• ITEMS:
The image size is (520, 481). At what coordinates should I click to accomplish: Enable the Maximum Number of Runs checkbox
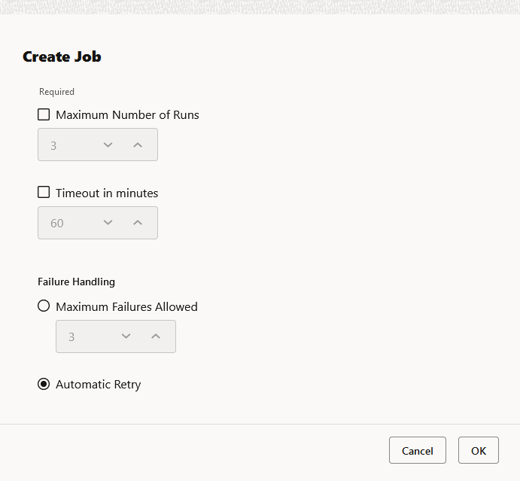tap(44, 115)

==

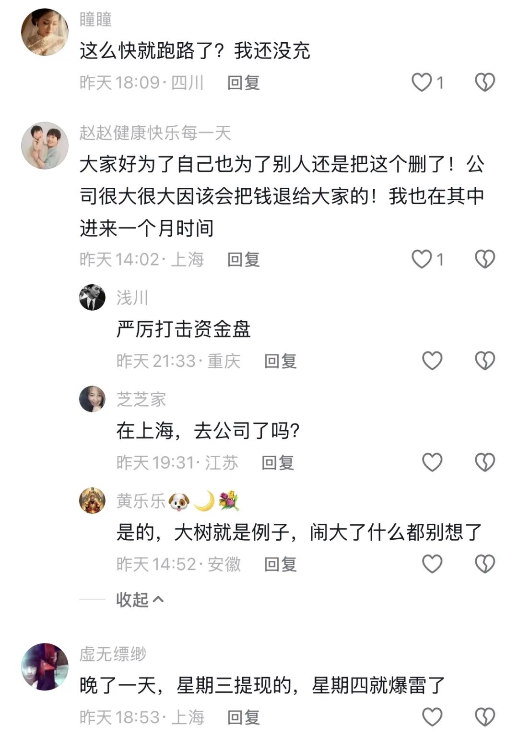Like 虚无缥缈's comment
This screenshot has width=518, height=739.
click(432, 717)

---

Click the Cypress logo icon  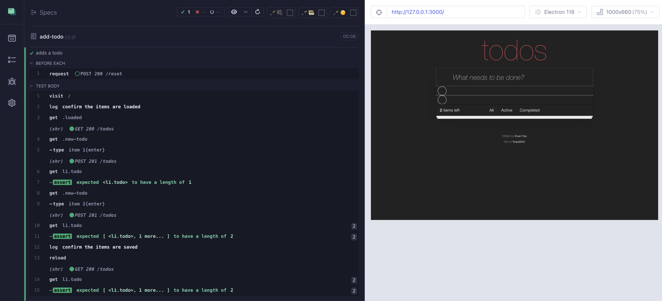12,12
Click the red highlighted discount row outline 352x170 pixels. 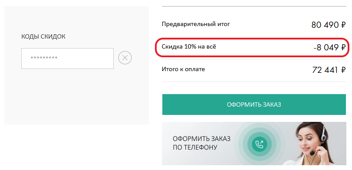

• CHALLENGE: Copy out word for word the material starting at the line containing "The image size" and ending at the line containing "tap(44, 115)", both included. Leave the pictures out of your copy.

• THE SOLUTION:
The image size is (520, 481). At what coordinates should I click to accomplish: Enable the Maximum Number of Runs checkbox
tap(44, 115)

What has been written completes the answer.